Serving the campus of the University of Alabama since 1894

The Crimson White

Serving the campus of the University of Alabama since 1894

The Crimson White

Get organized about procrastinating

When I came to the University of Alabama, it was hard to adjust to college academic standards. I would find myself rushing to class, missing homework and cramming late into the night for exams. I found that slacking off was actually more stressful than diligent study! Then one day, glancing over Spark Notes ten minutes before a test, it hit me: I had always been a lazy procrastinator slacking, but my techniques were improvised, uncalculated and sloppy. What I needed was a new, refined system of slacking: The Downing Method of Procrastination.

Three years ago, the Downing Method became the first formal theory of academic evasion. It takes the habits natural to every slacker and gives them structure and purpose. It involved careful study of course syllabi to discover loopholes in professors’ attendance policies, systematic flattery to get on a teacher’s good side and even developed a seating theory to go unnoticed in any classroom, from the lecture halls of Bidgood to the seminar rooms of Lloyd. I found that the correct use of ambiguous language can produce a doctor’s note for any made up condition, and a well-placed off-topic question could easily burn 20 minutes of class time with a discussion of Che Guevara’s facial hair.
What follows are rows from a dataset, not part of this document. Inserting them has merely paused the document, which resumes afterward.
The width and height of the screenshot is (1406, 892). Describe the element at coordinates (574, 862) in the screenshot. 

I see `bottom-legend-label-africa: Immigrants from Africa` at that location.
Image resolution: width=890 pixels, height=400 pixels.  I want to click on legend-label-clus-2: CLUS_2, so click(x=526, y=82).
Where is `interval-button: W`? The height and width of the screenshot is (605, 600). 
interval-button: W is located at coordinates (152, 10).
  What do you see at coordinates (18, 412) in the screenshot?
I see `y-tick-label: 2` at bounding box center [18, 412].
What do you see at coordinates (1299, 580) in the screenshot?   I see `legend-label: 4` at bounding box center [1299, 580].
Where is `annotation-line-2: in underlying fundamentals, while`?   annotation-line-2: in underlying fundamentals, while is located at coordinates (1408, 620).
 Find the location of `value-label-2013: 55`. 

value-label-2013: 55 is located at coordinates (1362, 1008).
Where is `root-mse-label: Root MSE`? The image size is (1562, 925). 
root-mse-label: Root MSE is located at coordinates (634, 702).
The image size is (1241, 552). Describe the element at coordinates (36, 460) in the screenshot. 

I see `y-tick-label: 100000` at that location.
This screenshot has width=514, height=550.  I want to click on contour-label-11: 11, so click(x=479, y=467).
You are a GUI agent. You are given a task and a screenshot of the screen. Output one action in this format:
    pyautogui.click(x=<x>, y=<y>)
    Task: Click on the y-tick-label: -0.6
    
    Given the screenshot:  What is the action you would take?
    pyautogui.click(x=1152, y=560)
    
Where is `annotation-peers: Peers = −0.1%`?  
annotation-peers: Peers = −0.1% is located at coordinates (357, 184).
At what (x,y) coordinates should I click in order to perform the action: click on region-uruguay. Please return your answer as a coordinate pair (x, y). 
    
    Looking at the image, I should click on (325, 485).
The Method soon grew larger than I had ever dreamed. Today, the techniques of refined slacking are practiced from the pasty nerds of the Honors cluster to the jocks of greek row. The community has developed a new course catalogue organized by attendance policy, regularly meets to discuss the latest exam make-up loopholes and has even designed a brail overlay for cell phone keypads to make in-class texting possible under the most vigilant teacher’s nose.

Sometimes they work together — groups of students often send a mole into a class to alert the other others (who wait ready in the hallway) if attendance is being taken or a pop quiz given that day.

But systematic time wasting is not a new phenomenon. Figures from Abraham Lincoln to J.K. Rowling have carefully used their leverage and resources to put off even vitally important work for years at a time, proudly pissing off everybody. It is well known among historians that Genghis Khan only conquered nations to avoid doing his calligraphy homework.

“A minute wasted is a minute earned.” With this motto, I have attended class 11 times this semester and have a 4.0 GPA. I regularly get 13 hours of sleep and am carrying on four separate relationships. I only hope that the Downing Method will continue to grow on this campus, and even beyond, until students around the nation are leaving no hour unnecessarily put to good use. Perhaps one day, universities will even have official Procrastination Advisors to help students get the least out of their education. There is no limit to we can’t do.